We can measure heart-rate, facial expression, eye movement, blood pressure, even sweat, to understand whether, and how, someone is truly reacting to a given piece of stimulus. For robust insight, we never use these methodologies in isolation but as an overlay onto respondents’ reported survey data to ensure both biometric and claimed responses are used to ‘triangulate’ the data points to get to the ‘true’ consumer response.

One such biometric method currently being used is Galvanic Skin Response (GSR). Future Thinking’s innovation think tank Quantum Lab has been exploring and developing our own Galvanic Skin Response offering in partnership with Sensum.

GSR or Skin Deep as we like to call it, measures skin conductance and is based on the phenomenon that the skin becomes a better conductor of electricity when stimuli occur that are physiologically arousing. Skin Deep measures the emotional arousal of two types of sweat glands; apocrine which helps us cool down and eccrine which is associated with psychological reactions.

These sweat glands are found in concentrated numbers on the palm of our hands and soles of our feet.

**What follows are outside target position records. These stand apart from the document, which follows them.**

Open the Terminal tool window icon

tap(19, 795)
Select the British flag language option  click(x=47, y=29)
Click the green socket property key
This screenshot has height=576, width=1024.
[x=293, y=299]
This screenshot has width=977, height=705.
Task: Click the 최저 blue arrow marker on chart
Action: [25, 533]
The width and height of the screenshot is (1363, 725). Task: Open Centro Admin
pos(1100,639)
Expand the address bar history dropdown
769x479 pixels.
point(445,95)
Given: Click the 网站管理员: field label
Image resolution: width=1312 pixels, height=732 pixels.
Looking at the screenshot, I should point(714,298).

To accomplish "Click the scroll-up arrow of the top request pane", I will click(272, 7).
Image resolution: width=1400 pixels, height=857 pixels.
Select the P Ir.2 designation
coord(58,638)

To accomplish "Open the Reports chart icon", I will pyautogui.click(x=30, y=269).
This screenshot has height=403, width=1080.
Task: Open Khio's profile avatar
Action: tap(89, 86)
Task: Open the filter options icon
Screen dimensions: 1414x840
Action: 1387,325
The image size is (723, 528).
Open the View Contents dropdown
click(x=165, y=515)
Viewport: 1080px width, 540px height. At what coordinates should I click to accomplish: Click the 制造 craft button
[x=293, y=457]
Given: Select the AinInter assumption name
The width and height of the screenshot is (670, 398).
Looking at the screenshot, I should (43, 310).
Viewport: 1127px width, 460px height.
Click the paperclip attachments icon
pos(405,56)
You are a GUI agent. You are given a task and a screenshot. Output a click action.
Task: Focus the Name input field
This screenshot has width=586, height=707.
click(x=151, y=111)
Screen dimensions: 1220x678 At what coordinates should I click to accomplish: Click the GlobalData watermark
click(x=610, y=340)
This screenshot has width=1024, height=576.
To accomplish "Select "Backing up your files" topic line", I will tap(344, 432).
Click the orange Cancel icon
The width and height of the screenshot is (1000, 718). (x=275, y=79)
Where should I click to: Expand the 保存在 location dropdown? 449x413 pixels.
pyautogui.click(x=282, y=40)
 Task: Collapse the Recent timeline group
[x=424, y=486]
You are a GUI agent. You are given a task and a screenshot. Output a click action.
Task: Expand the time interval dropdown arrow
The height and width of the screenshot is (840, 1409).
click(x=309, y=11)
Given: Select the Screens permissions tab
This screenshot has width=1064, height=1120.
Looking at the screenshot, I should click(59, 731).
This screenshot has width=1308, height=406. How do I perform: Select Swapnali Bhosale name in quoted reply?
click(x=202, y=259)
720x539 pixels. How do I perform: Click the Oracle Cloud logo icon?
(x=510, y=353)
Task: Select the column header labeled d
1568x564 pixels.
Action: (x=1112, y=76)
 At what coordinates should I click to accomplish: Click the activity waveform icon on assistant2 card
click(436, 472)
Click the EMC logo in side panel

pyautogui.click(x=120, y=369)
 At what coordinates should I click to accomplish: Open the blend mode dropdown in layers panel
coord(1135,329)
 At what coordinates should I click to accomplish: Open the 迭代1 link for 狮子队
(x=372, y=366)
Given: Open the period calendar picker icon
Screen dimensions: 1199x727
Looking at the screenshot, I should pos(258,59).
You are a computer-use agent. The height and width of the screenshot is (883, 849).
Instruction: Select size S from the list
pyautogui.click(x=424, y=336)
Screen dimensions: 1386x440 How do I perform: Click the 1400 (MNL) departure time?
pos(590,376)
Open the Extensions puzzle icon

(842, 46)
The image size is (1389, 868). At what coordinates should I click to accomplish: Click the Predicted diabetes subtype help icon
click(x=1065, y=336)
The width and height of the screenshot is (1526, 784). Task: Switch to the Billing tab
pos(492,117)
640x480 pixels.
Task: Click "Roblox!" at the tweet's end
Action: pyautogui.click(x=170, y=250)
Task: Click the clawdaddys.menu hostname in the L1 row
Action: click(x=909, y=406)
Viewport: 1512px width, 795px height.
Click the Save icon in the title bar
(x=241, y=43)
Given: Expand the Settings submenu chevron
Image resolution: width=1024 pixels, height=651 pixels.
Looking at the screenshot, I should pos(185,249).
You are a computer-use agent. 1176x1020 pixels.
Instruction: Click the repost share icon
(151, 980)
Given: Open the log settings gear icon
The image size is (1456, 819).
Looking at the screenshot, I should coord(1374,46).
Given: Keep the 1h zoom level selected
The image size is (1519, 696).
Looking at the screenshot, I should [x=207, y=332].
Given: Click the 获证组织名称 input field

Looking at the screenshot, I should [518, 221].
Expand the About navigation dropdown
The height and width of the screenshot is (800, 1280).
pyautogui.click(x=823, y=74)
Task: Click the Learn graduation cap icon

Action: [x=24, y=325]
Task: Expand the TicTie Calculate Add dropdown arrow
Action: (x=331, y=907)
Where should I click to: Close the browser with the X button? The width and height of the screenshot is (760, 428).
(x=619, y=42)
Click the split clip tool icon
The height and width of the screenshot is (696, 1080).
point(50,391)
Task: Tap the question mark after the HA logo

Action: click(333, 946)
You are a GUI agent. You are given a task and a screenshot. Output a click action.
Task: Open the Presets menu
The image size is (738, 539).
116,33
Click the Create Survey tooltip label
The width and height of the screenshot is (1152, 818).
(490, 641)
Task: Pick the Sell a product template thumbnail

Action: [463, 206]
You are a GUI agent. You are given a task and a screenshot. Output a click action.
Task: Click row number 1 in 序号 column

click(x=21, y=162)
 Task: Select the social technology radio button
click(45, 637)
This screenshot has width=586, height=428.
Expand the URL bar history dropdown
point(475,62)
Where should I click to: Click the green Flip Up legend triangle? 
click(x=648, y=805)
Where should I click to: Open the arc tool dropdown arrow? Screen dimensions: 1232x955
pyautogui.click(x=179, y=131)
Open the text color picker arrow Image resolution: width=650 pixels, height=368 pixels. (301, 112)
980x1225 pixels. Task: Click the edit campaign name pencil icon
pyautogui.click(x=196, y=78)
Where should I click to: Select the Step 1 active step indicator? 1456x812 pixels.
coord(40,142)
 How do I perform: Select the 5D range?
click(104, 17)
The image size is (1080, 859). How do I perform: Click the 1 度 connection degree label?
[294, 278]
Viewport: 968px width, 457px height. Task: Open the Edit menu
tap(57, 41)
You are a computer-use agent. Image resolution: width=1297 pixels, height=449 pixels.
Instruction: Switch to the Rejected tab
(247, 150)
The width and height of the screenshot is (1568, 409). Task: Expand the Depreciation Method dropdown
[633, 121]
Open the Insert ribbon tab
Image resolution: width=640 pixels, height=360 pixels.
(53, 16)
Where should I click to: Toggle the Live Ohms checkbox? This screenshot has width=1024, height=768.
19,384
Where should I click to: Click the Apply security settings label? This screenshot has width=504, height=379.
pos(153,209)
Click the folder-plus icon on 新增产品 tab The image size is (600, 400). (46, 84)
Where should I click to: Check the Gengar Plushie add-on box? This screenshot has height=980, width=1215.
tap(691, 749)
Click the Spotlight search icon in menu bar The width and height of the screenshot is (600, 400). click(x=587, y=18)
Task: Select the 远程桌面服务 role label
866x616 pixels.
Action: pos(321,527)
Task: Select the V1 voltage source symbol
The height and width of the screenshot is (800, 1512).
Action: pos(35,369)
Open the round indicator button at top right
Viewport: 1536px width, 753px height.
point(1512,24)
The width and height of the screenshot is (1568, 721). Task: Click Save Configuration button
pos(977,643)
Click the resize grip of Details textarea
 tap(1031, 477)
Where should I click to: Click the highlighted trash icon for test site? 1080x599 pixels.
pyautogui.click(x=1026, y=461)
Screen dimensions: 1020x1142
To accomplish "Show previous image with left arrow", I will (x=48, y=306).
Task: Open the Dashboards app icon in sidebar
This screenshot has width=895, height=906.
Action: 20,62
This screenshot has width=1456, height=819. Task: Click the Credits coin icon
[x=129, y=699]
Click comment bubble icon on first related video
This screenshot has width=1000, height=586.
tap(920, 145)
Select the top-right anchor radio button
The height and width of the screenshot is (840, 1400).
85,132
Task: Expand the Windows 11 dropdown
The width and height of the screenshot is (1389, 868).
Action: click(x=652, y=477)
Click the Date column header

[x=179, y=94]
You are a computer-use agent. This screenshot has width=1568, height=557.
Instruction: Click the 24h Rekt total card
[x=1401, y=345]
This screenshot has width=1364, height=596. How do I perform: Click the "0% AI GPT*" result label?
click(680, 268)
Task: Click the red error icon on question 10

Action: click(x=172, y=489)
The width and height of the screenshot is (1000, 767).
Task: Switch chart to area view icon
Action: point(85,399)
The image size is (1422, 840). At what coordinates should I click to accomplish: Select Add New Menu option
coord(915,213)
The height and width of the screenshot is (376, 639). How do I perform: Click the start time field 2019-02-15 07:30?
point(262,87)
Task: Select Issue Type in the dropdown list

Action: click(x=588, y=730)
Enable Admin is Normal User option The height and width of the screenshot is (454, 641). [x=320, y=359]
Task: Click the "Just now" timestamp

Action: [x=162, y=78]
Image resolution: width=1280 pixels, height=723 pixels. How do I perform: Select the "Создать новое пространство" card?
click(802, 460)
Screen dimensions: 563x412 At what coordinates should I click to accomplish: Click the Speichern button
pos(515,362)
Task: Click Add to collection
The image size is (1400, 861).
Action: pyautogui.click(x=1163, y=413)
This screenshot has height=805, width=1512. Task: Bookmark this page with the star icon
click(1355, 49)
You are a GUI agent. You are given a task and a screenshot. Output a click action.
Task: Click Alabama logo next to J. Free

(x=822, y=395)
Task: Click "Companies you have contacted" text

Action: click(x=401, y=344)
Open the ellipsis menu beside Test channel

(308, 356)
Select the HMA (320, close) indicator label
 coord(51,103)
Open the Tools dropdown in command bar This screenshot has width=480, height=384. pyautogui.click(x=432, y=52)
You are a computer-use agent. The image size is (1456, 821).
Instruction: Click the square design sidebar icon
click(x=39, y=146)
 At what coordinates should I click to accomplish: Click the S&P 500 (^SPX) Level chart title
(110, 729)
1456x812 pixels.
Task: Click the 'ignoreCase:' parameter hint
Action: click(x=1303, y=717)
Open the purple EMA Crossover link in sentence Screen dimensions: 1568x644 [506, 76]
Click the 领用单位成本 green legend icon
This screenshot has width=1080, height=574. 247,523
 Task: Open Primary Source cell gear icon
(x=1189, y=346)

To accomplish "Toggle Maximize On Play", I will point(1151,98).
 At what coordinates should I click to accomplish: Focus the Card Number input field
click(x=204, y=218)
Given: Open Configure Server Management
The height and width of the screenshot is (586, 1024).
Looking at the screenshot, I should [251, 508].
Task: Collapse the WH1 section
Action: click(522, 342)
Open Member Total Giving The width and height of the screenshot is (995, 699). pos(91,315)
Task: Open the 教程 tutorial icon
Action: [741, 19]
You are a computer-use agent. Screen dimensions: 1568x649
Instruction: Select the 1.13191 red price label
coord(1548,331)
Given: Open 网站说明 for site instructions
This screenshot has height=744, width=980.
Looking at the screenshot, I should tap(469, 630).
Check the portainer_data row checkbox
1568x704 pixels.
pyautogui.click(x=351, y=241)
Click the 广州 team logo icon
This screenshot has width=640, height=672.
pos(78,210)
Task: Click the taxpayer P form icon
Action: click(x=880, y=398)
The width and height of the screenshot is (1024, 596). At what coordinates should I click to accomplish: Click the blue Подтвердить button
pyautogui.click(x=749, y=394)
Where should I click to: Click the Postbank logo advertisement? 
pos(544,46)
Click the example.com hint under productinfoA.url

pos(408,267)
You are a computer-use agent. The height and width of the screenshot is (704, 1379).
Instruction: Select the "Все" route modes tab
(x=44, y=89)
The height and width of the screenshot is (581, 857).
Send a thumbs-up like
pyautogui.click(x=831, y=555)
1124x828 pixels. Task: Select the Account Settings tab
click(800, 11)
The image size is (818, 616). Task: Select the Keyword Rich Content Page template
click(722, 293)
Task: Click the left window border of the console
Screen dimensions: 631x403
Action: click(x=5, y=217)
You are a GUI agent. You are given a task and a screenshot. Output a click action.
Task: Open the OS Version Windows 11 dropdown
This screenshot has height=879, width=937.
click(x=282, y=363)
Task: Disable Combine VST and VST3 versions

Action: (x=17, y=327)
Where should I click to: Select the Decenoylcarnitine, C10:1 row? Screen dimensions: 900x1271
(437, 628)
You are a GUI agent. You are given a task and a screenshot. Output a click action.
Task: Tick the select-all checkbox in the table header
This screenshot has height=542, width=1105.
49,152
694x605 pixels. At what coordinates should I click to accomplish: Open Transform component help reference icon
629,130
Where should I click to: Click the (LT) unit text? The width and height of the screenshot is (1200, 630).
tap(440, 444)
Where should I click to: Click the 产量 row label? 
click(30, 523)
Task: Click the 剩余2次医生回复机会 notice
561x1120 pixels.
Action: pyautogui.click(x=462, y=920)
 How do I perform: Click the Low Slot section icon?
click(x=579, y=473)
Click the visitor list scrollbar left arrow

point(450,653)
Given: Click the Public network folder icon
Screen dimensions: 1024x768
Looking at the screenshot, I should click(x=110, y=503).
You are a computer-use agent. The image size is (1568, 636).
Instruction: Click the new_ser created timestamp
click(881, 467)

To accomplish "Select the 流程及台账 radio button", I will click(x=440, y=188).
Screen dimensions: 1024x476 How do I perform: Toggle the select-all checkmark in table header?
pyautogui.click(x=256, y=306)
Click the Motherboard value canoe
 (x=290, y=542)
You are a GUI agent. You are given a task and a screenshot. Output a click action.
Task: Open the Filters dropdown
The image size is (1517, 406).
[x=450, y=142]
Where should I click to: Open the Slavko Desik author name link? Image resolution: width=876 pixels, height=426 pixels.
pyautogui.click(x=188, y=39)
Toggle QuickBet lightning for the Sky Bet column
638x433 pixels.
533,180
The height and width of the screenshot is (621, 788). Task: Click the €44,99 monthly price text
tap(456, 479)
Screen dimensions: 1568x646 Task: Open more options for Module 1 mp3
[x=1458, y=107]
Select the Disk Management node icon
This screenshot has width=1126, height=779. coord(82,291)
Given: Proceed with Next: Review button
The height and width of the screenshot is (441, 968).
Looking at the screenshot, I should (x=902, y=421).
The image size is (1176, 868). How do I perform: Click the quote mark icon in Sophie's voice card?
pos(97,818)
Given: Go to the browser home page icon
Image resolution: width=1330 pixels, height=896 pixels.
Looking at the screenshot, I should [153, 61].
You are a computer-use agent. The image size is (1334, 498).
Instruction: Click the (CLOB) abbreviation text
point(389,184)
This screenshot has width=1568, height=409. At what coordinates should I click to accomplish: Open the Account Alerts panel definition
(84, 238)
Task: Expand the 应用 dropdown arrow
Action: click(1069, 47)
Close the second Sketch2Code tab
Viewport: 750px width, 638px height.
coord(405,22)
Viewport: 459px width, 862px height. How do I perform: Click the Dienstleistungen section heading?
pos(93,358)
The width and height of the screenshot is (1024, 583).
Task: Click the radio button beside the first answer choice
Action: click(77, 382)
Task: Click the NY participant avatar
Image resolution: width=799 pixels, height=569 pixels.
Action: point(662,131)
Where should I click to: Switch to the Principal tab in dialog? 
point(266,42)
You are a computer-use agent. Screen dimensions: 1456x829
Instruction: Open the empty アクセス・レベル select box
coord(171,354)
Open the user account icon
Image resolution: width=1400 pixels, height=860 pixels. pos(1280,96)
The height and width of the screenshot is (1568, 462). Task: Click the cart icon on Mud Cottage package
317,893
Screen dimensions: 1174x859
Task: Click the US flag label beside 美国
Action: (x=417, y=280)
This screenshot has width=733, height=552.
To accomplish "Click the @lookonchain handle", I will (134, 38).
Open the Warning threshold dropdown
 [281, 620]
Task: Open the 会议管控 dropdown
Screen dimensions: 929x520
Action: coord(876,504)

It is thought that more sweat glands are here for evolutionary reasons which allowed our ancestors to better grip things in times of danger.

You sometimes feel your hands sweat if you’re nervous, and this is essentially the same reaction that a GSR study measures, except for the fact that most stimuli under testing won’t cause your palms to noticeably sweat. However under the skin’s surface the level of sweat will have increased which is enough to increase the electrical conductivity of the skin (the amount the skin conducts/transmits electricity). Put more simply GSR enables us to measure a respondent’s physiological reaction even when they are not themselves aware of it.

Most GSR studies place two electrodes on the person’s non dominant hand – on the base of the thumb and on the midpoint of two fingers. This small wrist-strap device with a fingertip monitor attached, measures the electrical responses in a respondent’s skin to understand whether what they say in a research survey is consistent with how they really feel, whether they know it or not.

Based on the same technology as you’d find in a lie detector test, we are currently trialling this technique in qualitative research (focus groups, accompanied shopping trips etc).

It’s too early in our trials to draw specific conclusions, but so far, we’re finding that we have access to a level of depth not found in traditional research methods.

Clients who have been shown GSR in action have been amazed at their own physiological responses and when prompted by the results from the GSR outputs, were able to use these prompts to explain the drivers of their reactions more articulately. We, along with others in market research, are just scratching the surface of methodologies that will enable us to better understand and predict the short-cuts our sub-conscious brain uses to navigate a busy world. We’re finally starting to use the elusive System 1.